"The issues need to be resolved in Jerusalem and Ramallah and it seems unrealistic that they would be solved in Paris or anywhere else. Our position is well-known, we are in favor of bilateral relations because we see expediency in this," Heifetz said.
An international ministerial conference on the Israel-Palestine conflict settlement kicked off in the French capital on Friday. The conference is set to address the issues of Palestinians, who seek diplomatic recognition for their independent state on the territories of the West Bank, including East Jerusalem, which have been partially occupied by Israel, and the Gaza Strip, as well as the Israeli stance.
The conference not including representatives of Israel and Palestine is convened at the initiative of the French authorities. According to French Foreign Ministry spokesman Romain Nadal, a total of 28 delegations have confirmed their participation in the upcoming conference on Thursday.
"I do not know, perhaps some documents after a meeting in Paris will be adopted, but how can be adopted without the participation of at least one of the parties on whose future they decide," the ambassador said.

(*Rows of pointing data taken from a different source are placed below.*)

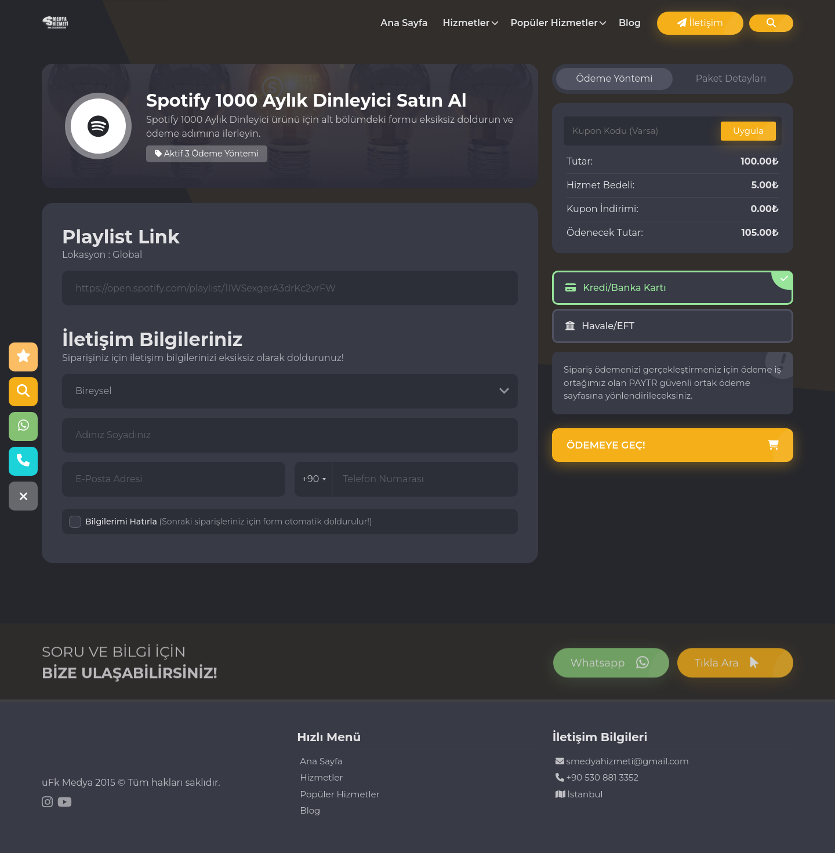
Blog (630, 22)
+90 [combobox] (314, 478)
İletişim (700, 22)
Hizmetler (466, 22)
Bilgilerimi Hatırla (228, 521)
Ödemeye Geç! (673, 445)
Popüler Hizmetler (554, 22)
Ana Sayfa (403, 22)
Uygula (748, 130)
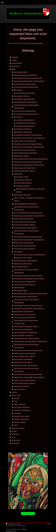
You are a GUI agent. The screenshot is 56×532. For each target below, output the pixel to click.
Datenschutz (16, 440)
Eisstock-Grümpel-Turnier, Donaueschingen (30, 254)
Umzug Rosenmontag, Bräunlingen (25, 153)
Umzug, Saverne (19, 389)
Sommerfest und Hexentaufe (25, 93)
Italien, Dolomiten (19, 404)
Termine (14, 392)
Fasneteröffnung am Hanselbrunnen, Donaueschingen (26, 322)
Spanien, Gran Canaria (21, 416)
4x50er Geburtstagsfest (24, 183)
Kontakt (14, 431)
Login (48, 524)
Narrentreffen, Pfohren (21, 266)
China (16, 401)
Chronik (14, 60)
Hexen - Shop (16, 395)
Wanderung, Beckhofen (24, 180)
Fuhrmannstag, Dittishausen (23, 329)
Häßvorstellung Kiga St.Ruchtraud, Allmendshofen (30, 341)
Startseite (15, 57)
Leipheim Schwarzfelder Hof (25, 120)
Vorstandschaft (17, 63)
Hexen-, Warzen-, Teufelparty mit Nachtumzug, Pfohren (29, 199)
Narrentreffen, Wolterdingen (23, 132)
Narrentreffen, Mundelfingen (23, 359)
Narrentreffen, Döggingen (22, 195)
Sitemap (18, 524)
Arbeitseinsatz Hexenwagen (25, 126)
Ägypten (16, 398)
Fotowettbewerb (19, 287)
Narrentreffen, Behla (20, 72)
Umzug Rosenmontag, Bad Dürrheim (26, 87)
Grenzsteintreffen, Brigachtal (23, 335)
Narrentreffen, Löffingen (22, 96)
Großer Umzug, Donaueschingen (25, 84)
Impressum (15, 443)
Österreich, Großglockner (22, 410)
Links (13, 437)
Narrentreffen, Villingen (21, 156)
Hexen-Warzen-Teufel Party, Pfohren (26, 326)
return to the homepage (35, 43)
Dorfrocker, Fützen (22, 177)
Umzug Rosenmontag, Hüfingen (24, 171)
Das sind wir (16, 66)
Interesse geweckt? (18, 428)
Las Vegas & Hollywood (22, 407)
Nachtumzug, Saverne (21, 386)
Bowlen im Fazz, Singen (24, 257)
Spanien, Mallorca (20, 422)
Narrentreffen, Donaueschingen (24, 99)
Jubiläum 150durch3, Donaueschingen (26, 338)
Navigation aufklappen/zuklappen (28, 2)
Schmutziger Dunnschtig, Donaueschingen (28, 78)
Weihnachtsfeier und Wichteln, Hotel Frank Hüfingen (30, 190)
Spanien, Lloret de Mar (21, 419)
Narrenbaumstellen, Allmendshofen (25, 75)
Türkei (16, 425)
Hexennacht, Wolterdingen (22, 263)
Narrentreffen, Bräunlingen (22, 129)
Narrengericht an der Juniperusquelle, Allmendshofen (26, 106)
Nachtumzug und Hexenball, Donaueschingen (29, 81)
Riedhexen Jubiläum (23, 186)
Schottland (17, 413)
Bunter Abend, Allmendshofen (24, 218)
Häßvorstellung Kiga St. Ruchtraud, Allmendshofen (30, 159)
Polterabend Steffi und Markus (26, 123)
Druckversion (11, 524)
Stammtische (18, 90)
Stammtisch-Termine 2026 (28, 513)
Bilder (14, 69)
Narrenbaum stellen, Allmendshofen (25, 365)
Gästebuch (15, 434)
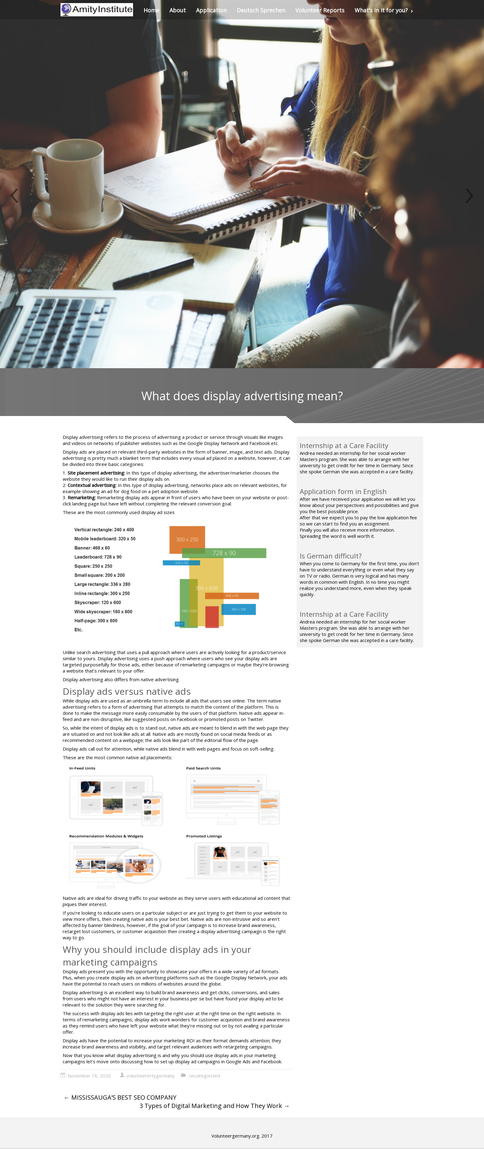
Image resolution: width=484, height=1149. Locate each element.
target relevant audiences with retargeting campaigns (214, 1047)
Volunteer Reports (319, 10)
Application (211, 10)
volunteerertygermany (151, 1076)
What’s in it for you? (384, 10)
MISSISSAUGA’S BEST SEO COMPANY (120, 1097)
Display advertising (83, 437)
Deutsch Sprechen (261, 10)
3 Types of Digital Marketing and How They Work (215, 1106)
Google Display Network (239, 977)
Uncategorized (204, 1076)
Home (151, 10)
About (177, 10)
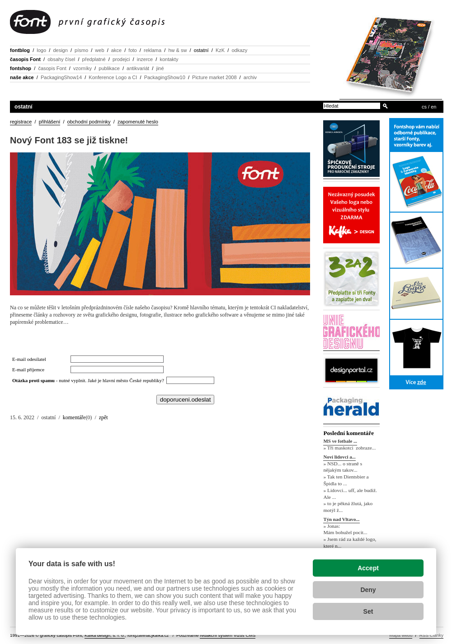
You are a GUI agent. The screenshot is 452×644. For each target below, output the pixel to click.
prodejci (121, 59)
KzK (220, 50)
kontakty (169, 59)
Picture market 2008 (214, 77)
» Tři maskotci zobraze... (349, 447)
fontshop (20, 68)
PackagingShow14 (61, 77)
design (60, 50)
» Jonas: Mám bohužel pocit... (345, 529)
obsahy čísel (61, 59)
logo (41, 50)
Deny (368, 589)
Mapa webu (400, 635)
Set (368, 611)
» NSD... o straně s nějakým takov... (342, 467)
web (99, 50)
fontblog (20, 50)
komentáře (74, 417)
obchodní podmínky (89, 121)
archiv (250, 77)
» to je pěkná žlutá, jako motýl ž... (347, 507)
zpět (103, 417)
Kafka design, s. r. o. (105, 635)
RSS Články (431, 635)
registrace (21, 121)
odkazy (239, 50)
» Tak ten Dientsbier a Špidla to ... (345, 480)
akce (116, 50)
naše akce (22, 77)
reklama (152, 50)
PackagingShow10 (164, 77)
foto (132, 50)
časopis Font (25, 59)
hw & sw (177, 50)
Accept (368, 568)
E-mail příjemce (28, 369)
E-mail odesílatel (29, 359)
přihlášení (50, 121)
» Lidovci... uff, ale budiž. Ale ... (350, 494)
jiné (160, 68)
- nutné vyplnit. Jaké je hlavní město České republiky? (89, 380)
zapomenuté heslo (138, 121)
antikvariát (138, 68)
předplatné (94, 59)
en (433, 106)
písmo (81, 50)
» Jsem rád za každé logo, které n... (349, 542)
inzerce (145, 59)
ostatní (201, 50)
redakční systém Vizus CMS (227, 635)
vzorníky (82, 68)
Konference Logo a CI (113, 77)
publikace (109, 68)
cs (424, 106)
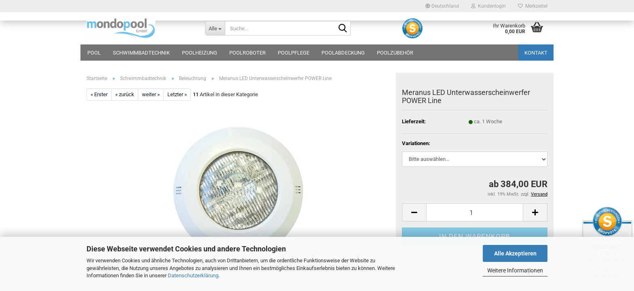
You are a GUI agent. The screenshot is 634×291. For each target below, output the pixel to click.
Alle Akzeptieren (515, 253)
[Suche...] (215, 28)
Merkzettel (532, 6)
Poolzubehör (395, 53)
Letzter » (177, 94)
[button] (442, 6)
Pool (94, 53)
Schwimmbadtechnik (141, 53)
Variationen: (416, 143)
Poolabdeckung (343, 53)
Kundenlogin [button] (488, 6)
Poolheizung (199, 53)
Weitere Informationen (515, 270)
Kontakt (535, 53)
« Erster (99, 94)
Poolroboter (247, 53)
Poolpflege (293, 53)
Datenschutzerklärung (193, 275)
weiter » (151, 94)
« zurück (124, 94)
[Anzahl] (474, 212)
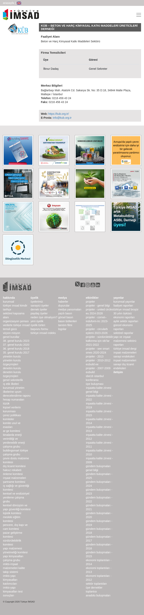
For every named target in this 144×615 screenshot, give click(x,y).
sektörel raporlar (123, 333)
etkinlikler (92, 297)
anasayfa (8, 3)
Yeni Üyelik (37, 321)
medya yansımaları (69, 309)
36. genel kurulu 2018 (16, 348)
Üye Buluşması (95, 383)
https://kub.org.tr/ (58, 113)
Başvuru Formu (39, 329)
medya (62, 297)
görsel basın (65, 317)
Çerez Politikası (12, 415)
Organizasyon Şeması (16, 321)
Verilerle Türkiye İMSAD (16, 325)
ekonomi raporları (124, 317)
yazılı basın (65, 313)
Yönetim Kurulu (12, 356)
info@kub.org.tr (62, 117)
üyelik (34, 297)
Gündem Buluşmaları (98, 466)
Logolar (62, 329)
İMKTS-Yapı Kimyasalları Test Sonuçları (12, 591)
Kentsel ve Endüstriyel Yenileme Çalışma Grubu (16, 497)
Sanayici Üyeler (40, 305)
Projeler (90, 301)
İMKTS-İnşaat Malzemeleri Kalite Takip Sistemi (14, 568)
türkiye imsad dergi (125, 348)
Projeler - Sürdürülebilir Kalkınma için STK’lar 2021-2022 (99, 340)
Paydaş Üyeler (39, 313)
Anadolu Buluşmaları (98, 595)
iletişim (118, 372)
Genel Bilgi (92, 391)
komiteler (8, 419)
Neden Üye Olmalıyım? (44, 317)
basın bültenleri (67, 321)
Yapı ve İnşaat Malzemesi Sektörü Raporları (124, 340)
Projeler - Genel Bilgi (98, 305)
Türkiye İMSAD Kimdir (15, 305)
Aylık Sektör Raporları (125, 321)
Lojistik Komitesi (12, 513)
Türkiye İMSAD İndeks (43, 333)
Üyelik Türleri (38, 325)
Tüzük (6, 403)
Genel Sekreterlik (13, 380)
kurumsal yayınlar (124, 301)
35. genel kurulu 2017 (16, 352)
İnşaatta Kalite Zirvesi (98, 387)
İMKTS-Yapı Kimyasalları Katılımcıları (10, 579)
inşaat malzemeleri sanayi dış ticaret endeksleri (124, 364)
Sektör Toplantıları (96, 583)
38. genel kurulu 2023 (16, 340)
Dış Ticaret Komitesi (14, 466)
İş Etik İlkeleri (11, 383)
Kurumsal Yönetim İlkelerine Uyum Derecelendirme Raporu (17, 391)
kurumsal (8, 301)
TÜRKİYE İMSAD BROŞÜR (126, 309)
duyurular (63, 305)
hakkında (9, 297)
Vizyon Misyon (11, 333)
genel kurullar (11, 336)
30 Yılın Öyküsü (122, 313)
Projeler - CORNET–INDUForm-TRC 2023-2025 (97, 321)
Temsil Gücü (10, 329)
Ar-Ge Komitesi (11, 430)
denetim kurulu (12, 368)
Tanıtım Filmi (65, 325)
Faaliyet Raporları (123, 305)
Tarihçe (7, 309)
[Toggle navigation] (137, 14)
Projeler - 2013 (95, 356)
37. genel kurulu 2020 (16, 344)
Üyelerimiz (37, 301)
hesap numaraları (13, 399)
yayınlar (118, 297)
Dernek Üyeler (39, 309)
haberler (63, 301)
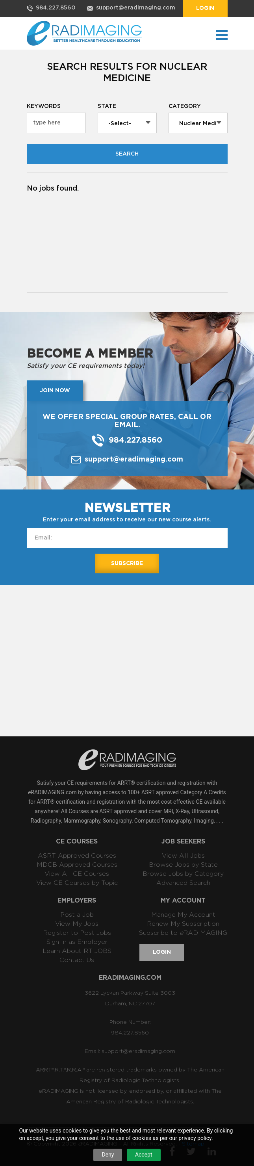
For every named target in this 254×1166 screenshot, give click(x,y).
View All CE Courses (76, 874)
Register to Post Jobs (77, 933)
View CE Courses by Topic (77, 883)
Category (185, 106)
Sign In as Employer (77, 942)
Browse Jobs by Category (183, 874)
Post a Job (77, 915)
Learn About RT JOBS (77, 951)
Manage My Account (183, 915)
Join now (55, 390)
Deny (108, 1154)
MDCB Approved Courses (77, 865)
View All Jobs (183, 856)
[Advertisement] (140, 660)
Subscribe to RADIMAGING (183, 933)
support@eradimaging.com (135, 8)
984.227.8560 (55, 8)
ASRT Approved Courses (77, 856)
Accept (143, 1154)
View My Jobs (76, 924)
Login (205, 8)
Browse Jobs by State (183, 865)
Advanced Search (183, 883)
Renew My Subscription (183, 924)
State (107, 106)
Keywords (44, 106)
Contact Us (76, 960)
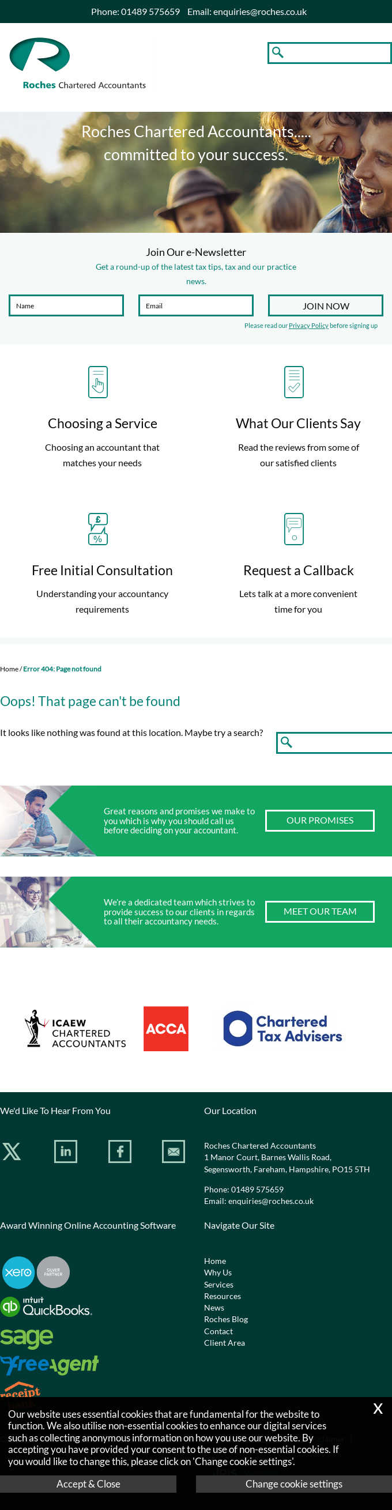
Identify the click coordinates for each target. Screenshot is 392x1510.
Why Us (218, 1272)
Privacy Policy (309, 325)
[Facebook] (121, 1153)
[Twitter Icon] (13, 1153)
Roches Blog (226, 1319)
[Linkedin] (67, 1153)
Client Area (224, 1342)
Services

The meeting, intended to re-launch the Israeli-Palestinian peace process, is chaired by Minister of Foreign Affairs and International Development Jean-Marc Ayrault and inaugurated by President Francois Hollande.
The conference's participants will assess the situation that involves possible risks for the two states' concept. They also plan to discuss the means to implement this concept and the possibility of rapprochement between the Palestinians and the Israelis in order to hold another international conference at the end of 2016.
On Wednesday, Heifetz said that Israel was ready to sign the peace treaty with its neighboring countries, including Palestine and Saudi Arabia.